User guide

How to segment your data


Your data must have been registered to an atlas using brainreg (or the brainreg-based registration within cellfinder.
Please follow the instructions for these packages, and ensure that the channel that you want to segment is downsampled (e.g. using the --downsample flag in brainreg).


To load the software, firstly open napari (typically by typing napari into your command window). You can then load brainreg-segment by navigating to Plugins -> Add Dock Widget and selecting brainreg-segment.
The plugin will then open, with some options for loading data:
brainreg interface

To load your data

There are three options for loading your data (in the Load data section of the GUI):
  • Load project (sample space) - This is for loading a brainreg project in the coordinate space of your raw data (i.e not warped to the atlas space). N.B. the data will have been reoriented to the orientation of your chosen atlas, but it can be reoriented using the napari button in the bottom left (a cube with an arrow above it). Click this button, then choose your brainreg (or cellfinder registration) output directory.
  • Load project (atlas space) - As above, but the data loaded will have been warped into the atlas space. This is most useful when you want to visualise your segmented structures in brainrender, as they must be in atlas space to do so. Click this button, then choose your brainreg (or cellfinder registration) output directory.
  • Load atlas If you don't have your own data registered to the atlas, then you can just load the atlas. Useful for making visualisations etc. Click this drop-down menu, then pick an atlas.
Your data will then appear as a napari "Layer" on the right hand side, and will include your sample data (including any additionally downsampled channels), and the atlas.

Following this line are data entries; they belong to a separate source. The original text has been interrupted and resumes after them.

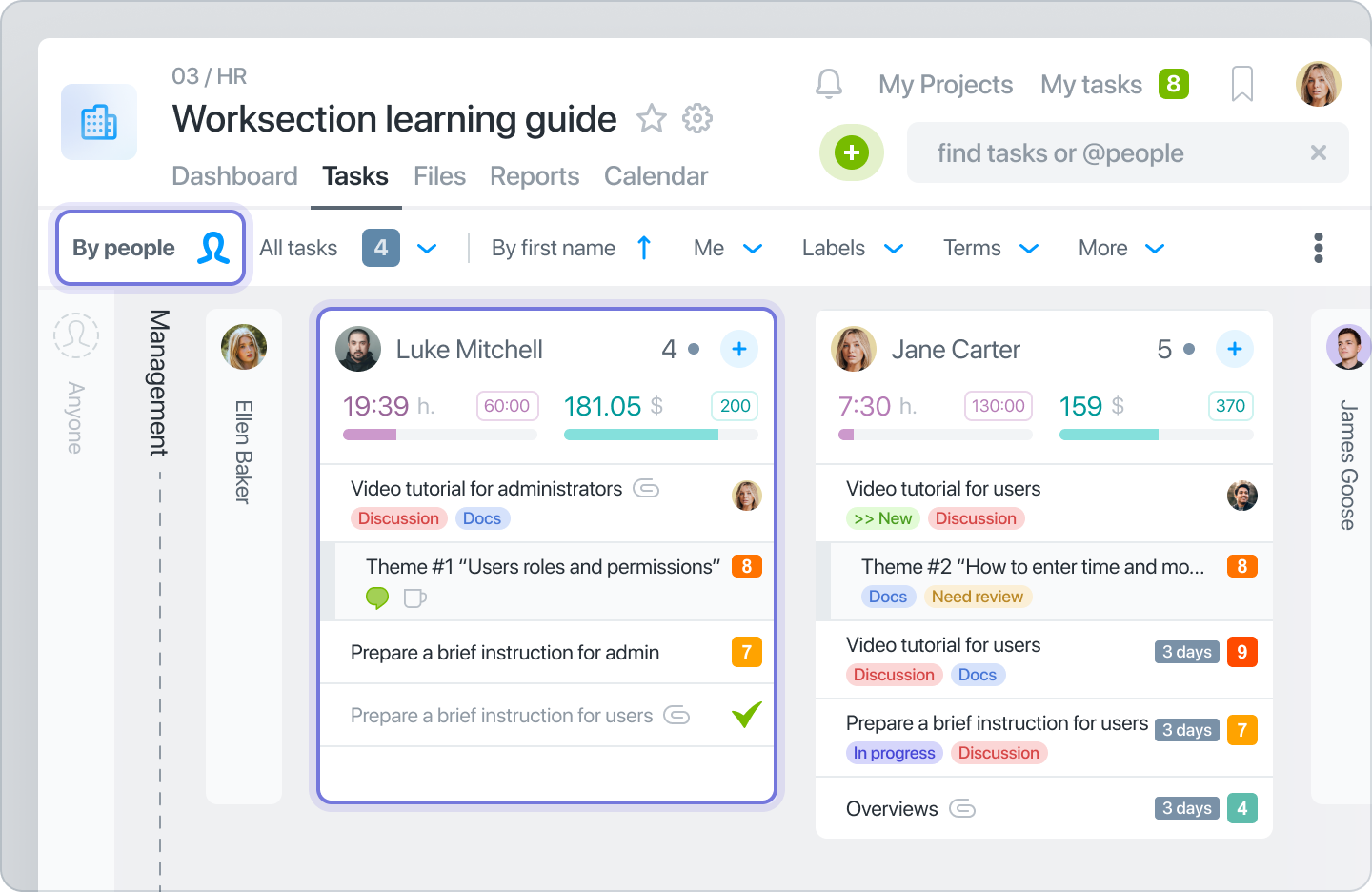The height and width of the screenshot is (892, 1372).
Task: Toggle sort direction by first name
Action: coord(644,248)
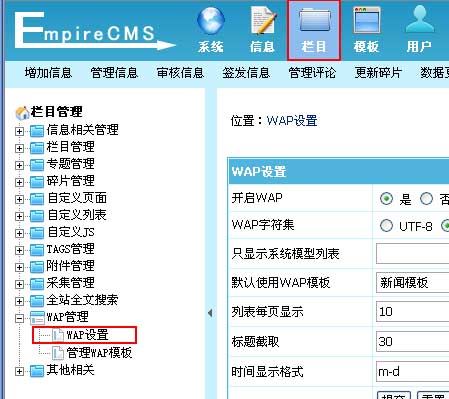449x399 pixels.
Task: Choose UTF-8 radio for WAP字符集
Action: (x=386, y=226)
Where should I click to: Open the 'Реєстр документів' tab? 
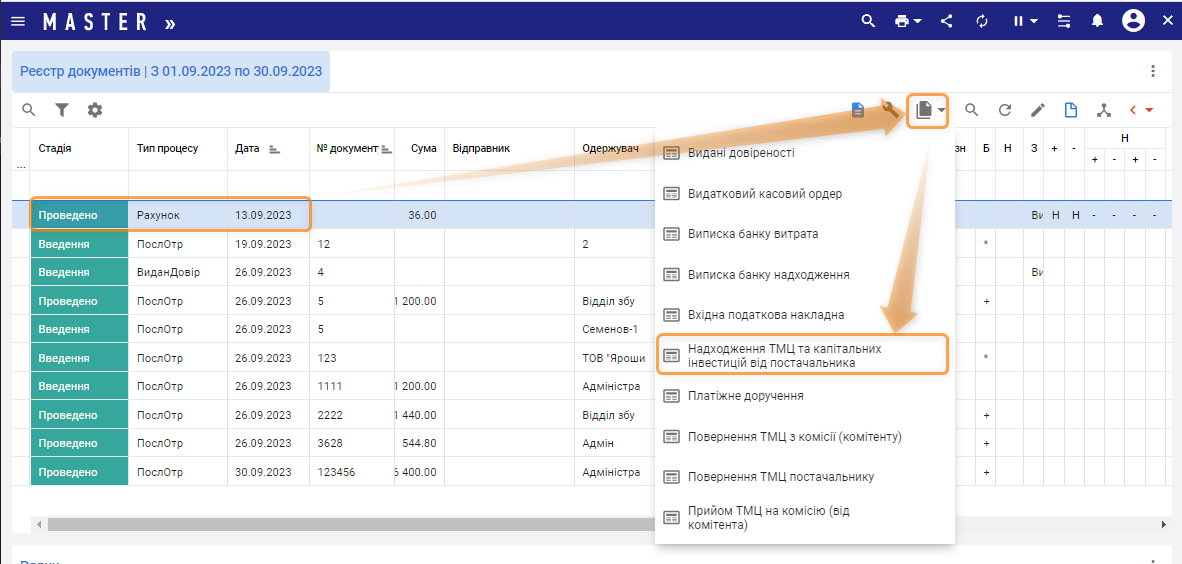click(171, 71)
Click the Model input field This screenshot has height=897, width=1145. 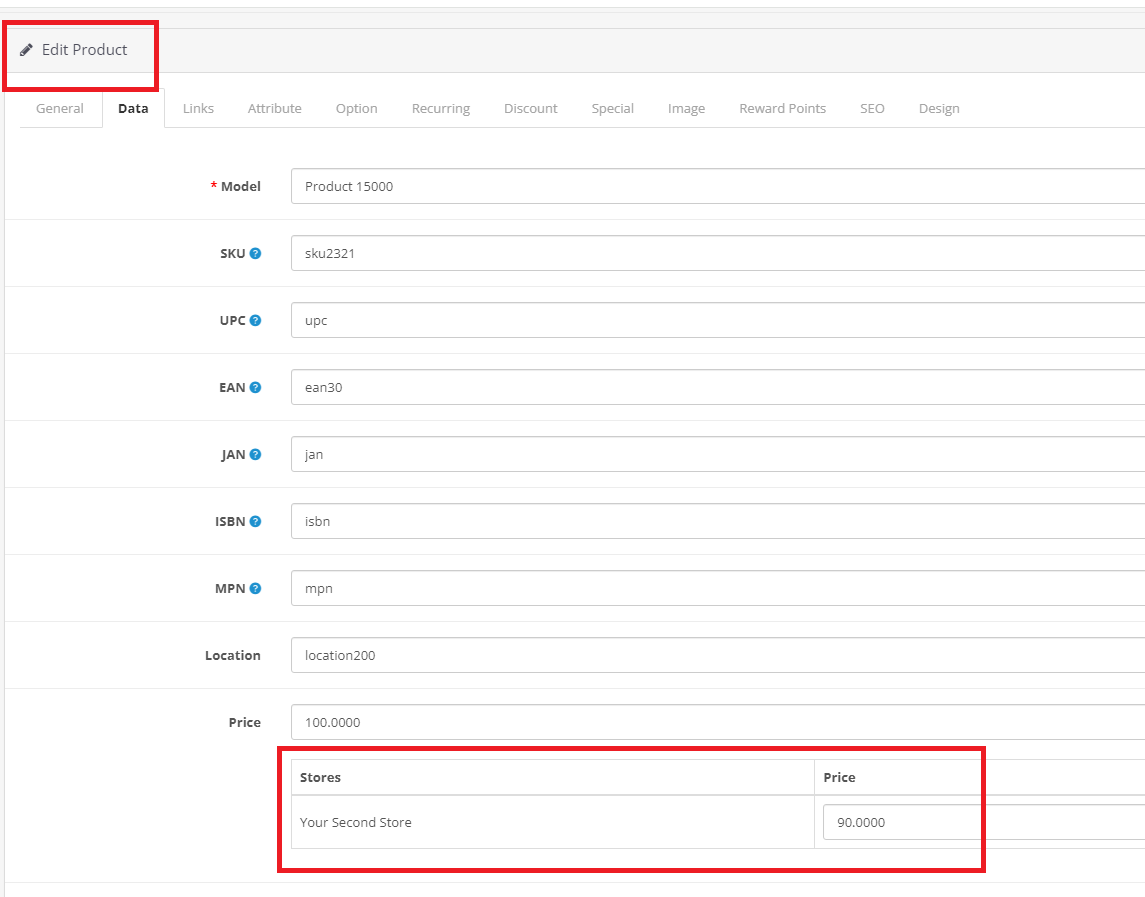point(716,186)
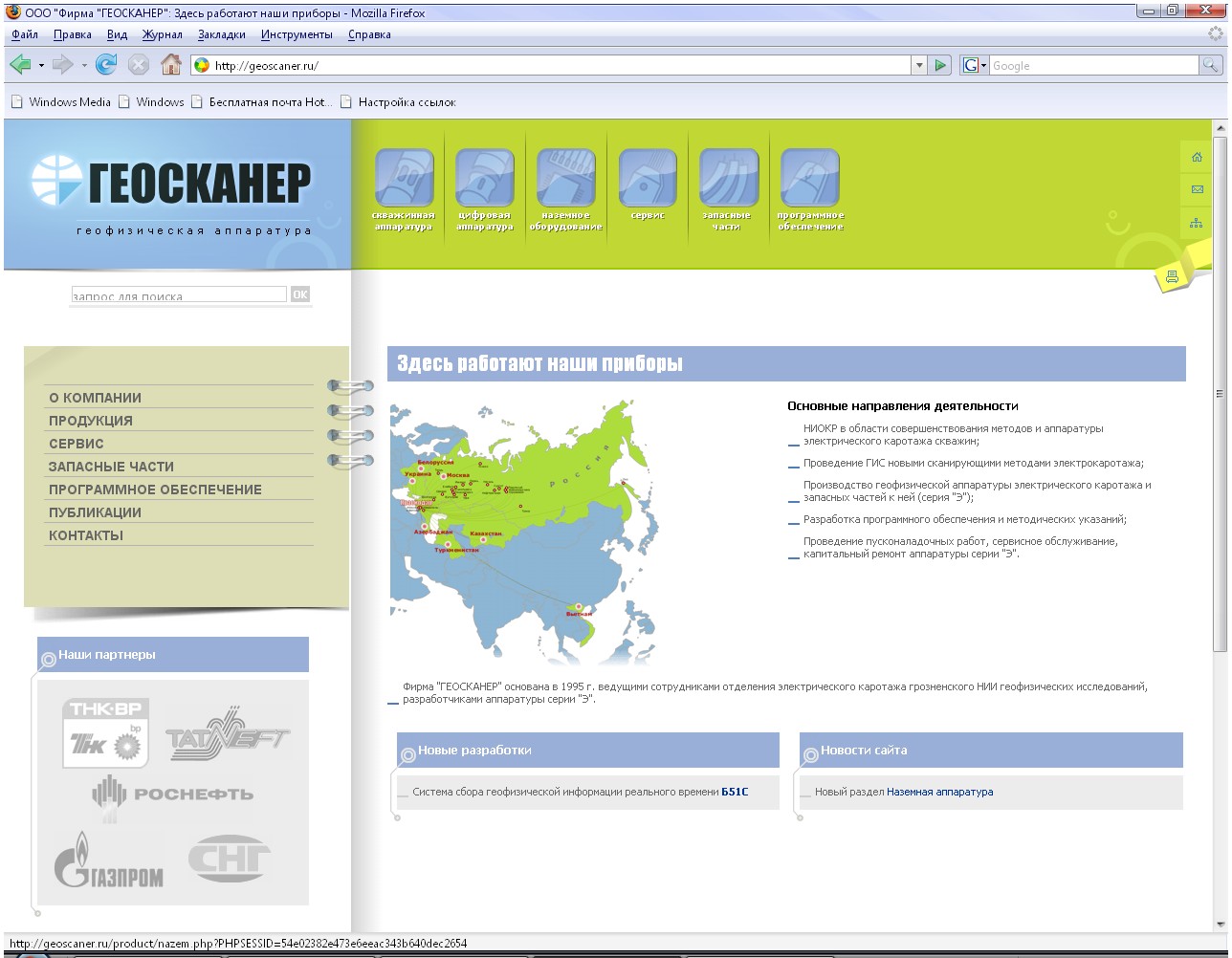The image size is (1232, 958).
Task: Open the mail envelope icon
Action: point(1197,189)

If you select the atlas layer and make it visible (by toggling the eye icon), hovering over a brain region will show the region in the bottom left corner.
You can navigate around the volume:
  • Use the scroll bar at the bottom (or left/right keys) to navigate through the image stack
  • Use the mouse scrollwheel to zoom in or out
  • Drag with the mouse the pan the view
You can adjust the view of your image, by selecting its "layer" in the sidebar, there you can change the gamma enhancement, contrast limits (right click for finer control) and the colormap used.
The buttons directly below the layers can be used to rotate the data, reset the view and view in 3D.
For information on how to segement specific types of structure, see Segmenting 1D tracks and Segmenting 2/3D structures.